_Text_

---*---

For the peer-reviewed observational study, researchers looked at the incidence of 14 neurological and mental health disorders among 236,379 patients over the age of ten who were infected with Covid-19 on or after 20 January 2020 and who were still alive on 13 December that year.

This group was compared with 105,579 patients diagnosed with influenza and 236,038 patients diagnosed with any respiratory tract infection, including influenza.

In the Covid-19 group, researchers found anxiety disorders occurred among 17% of all patients, while 14% developed mood disorders, 7% had substance misuse disorders and 5% insomnia.

Meanwhile, the incidence of neurological conditions appeared lower, with 0.6% having a brain haemorrhage, 2.1% ischaemic stroke and 0.7% dementia.

Rate increases with severe Covid

Report co-author Dr Max Taquet, NIHR academic clinical fellow in psychiatry at the University of Oxford, said that while a diagnosis such as psychosis or dementia was less likely to occur in all patients with Covid-19, the rate "increased quite dramatically" with a more severe Covid-19 illness.

He highlighted that one in 14 patients (7%) with encephalopathy were found to have a psychosis diagnosis and one in 20 (5%) had dementia, compared to 1.4% and 0.7% of all patients with Covid-19 respectively.

Dr Taquet said another "concerning" finding was that one in 50 patients (2%) with Covid-19 went on to have an ischaemic stroke within six months, where a blood clot affects the brain, which increased to one in 11 patients (9%) with encephalopathy.

Overall, the authors concluded that Covid-19 does lead to a greater risk of neurological and psychiatric disorders when compared with flu and other respiratory tract infections, but there was no clear evidence this was the case for some conditions such as parkinsonism and Guillain-Barre syndrome.

---*---

_Action item_
Rewrite the paragraph of the Covid-19 study text that begins "In the Covid-19 group" as a list of each disorder with its rate.

Stored records:
---*---

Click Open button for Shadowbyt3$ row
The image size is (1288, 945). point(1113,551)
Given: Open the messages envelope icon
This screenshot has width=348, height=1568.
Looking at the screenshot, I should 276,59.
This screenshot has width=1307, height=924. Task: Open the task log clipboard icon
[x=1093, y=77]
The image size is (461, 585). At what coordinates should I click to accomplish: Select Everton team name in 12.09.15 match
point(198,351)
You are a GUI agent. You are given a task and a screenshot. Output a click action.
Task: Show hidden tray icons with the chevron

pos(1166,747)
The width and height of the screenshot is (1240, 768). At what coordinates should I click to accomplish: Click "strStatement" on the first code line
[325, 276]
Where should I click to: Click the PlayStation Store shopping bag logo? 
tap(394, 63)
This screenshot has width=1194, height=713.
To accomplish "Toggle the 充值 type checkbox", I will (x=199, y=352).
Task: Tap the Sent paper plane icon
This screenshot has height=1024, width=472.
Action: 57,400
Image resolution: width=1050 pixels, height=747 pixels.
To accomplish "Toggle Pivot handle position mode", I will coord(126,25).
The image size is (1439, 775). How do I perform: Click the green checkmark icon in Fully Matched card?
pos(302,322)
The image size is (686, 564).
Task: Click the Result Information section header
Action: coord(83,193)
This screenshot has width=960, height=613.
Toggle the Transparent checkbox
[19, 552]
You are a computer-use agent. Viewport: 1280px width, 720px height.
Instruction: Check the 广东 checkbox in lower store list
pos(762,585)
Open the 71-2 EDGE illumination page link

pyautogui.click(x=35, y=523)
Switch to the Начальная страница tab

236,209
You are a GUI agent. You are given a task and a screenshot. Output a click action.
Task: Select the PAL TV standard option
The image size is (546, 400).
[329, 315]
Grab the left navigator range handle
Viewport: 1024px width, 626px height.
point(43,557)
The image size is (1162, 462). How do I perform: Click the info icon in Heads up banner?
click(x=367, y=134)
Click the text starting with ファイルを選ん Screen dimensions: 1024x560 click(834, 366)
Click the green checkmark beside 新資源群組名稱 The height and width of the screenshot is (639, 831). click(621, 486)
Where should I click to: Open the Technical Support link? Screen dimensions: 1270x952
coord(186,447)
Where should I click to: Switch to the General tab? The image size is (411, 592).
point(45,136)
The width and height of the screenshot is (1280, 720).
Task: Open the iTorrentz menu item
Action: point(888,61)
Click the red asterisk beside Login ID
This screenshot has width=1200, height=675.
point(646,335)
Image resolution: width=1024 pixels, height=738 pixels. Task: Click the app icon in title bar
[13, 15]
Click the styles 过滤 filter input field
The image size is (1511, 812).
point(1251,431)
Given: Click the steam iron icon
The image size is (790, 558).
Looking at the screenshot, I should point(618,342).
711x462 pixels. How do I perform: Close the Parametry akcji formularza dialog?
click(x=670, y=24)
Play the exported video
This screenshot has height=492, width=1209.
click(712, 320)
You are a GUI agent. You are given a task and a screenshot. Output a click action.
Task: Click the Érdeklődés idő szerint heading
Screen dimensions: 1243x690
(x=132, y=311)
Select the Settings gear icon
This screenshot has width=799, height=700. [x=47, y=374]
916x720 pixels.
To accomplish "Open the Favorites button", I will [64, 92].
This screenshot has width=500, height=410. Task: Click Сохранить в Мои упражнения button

---*---

_Final answer_
Among all patients in the Covid-19 group:
- Anxiety disorders: 17%
- Mood disorders: 14%
- Substance misuse disorders: 7%
- Insomnia: 5%